What was the deal with everyone and their dog putting out covers records in the summer of 2011? Within the space of a few months there were a bunch of really high-profile covers albums released, and pop-punk/alt-rock band Relient K added themselves to the ever growing list with the release of their ‘Is For Karaoke’ EP. A few months later, with the addition of some new artwork and a further seven tracks, that EP became an album.

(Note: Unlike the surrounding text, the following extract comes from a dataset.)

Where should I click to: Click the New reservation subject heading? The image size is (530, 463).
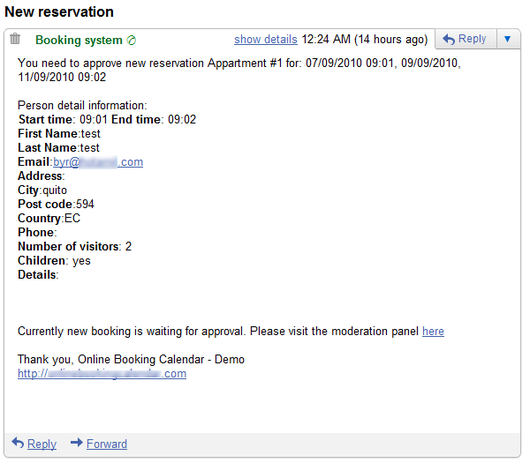tap(59, 12)
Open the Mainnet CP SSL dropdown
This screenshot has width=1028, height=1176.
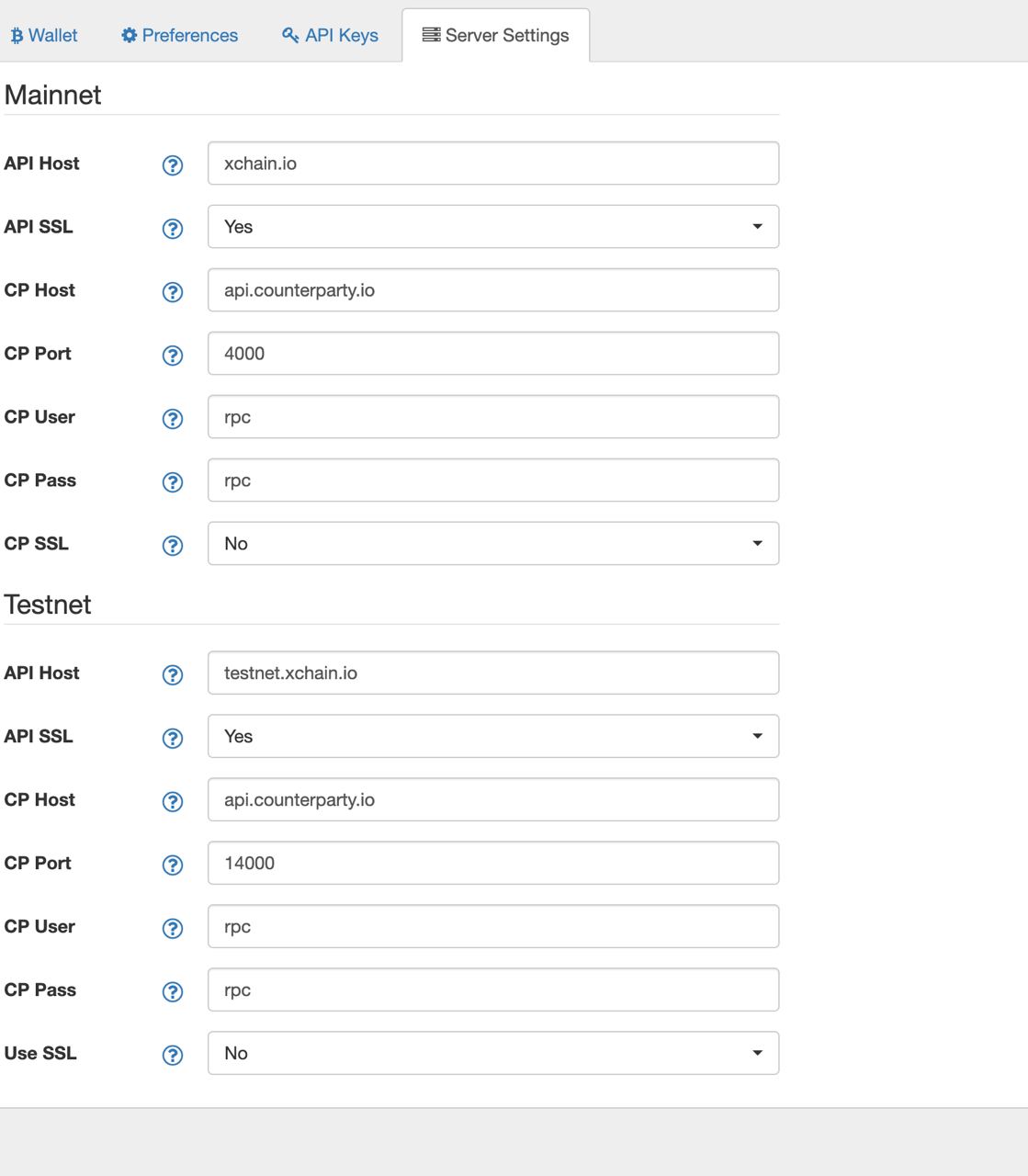pos(493,544)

Of the fourteen covers featured on the full-length release, the most interesting is a take on ‘Girls Just Want To Have Fun’, which replaces the pop tones of Cyndi Lauper’s original with lots of muted punk-pop guitar chords. The Wallflowers’ ‘One Headlight’ has a hint of Relient K’s own style too, as they turn up the guitars a little, but since they don’t stretch the boundaries any farther it’s a case of “play it once, file it away, forget about it”. For everything else, though, it’s as if somebody’s clicked the off-switch on “creativity” and Relient K work their way through the rest of the tunes just about as faithfully as they can muster.
If you’re going to listen to Relient K play works by Tears For Fears, Tom Petty and Toto with a workman-like, almost Karaoke disc clarity, surely your time would be better spent with the originals? Even the band’s more left-field choices – ‘Interstate Love Song’ by Stone Temple Pilots’ and ‘The Distance’ by CAKE – have no real imagination behind their reconstruction. In the case of the latter, they’ve even reproduced the trumpet sounds as closely as possible… Matt Thiessien’s vocal doesn’t have the slacker cool of CAKE’s head honcho John McCrea but, to give credit where it’s due, John Warne’s bass sound is quite cool.

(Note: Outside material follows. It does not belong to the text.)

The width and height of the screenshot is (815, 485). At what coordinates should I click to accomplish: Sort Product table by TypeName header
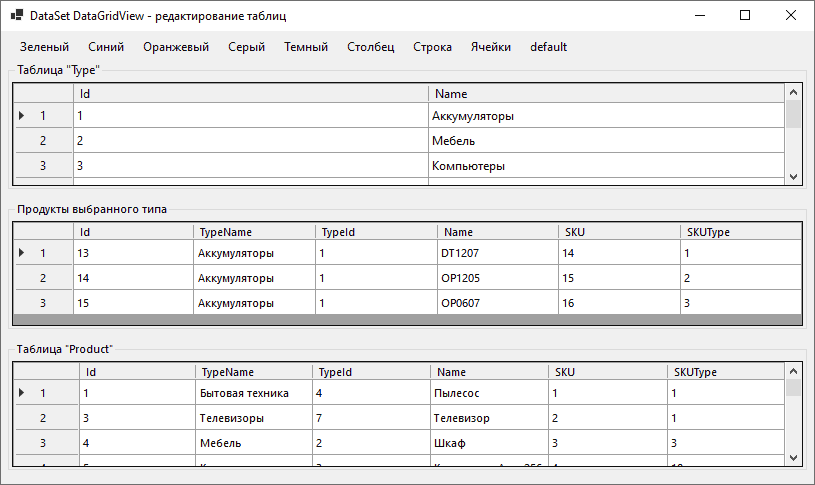pos(254,372)
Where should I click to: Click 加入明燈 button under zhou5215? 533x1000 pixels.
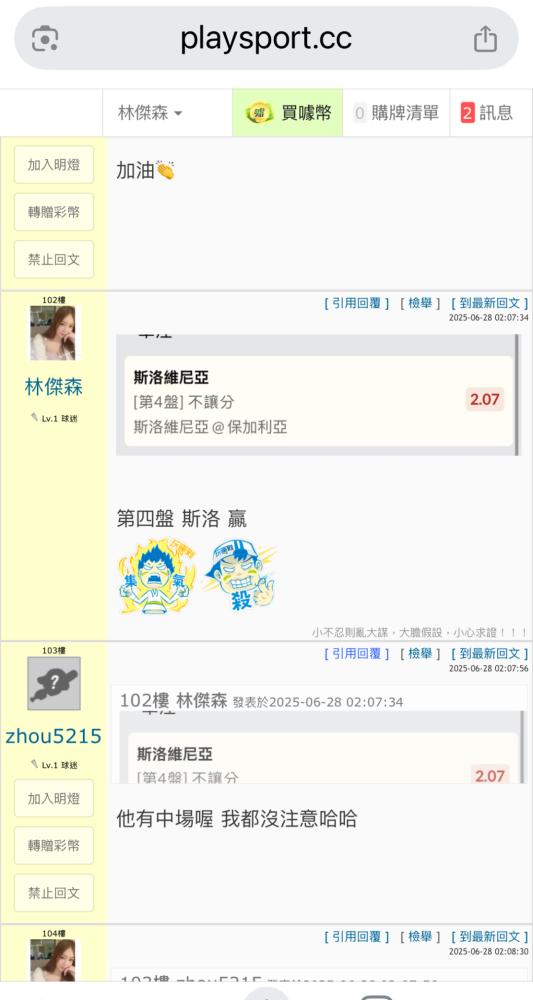54,798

Elsewhere, you can experience tunes by Weezer, Third Eye Blind and Nada Surf played without any sense of adventure; and there’s even opportunity to hear ‘Doctor Worm’ without any of the quirky, nasal charm which makes They Might Be Giants so distinctive. For those who are still interested by this point, tunes by Gnarls Barkly and Justin Bieber are handled just as (un)imaginatively, while the bulk of Toto’s ‘Africa’ could possibly even be a karaoke disc, just with some extra guitars thrown over the chorus.
‘Is For Karaoke’ may be well played, but most of it is played so straight, it serves no real purpose. It’s not bad – just hopelessly unimaginative. Relient K have recorded some great tunes in the past (with ‘Come Right Out and Say It’ being a pop-punk classic), it’s such a shame they couldn’t stamp some of their own style onto this selection of cover tunes. Still, for its faults, it’s still preferable to that Puddle Of Mudd covers record.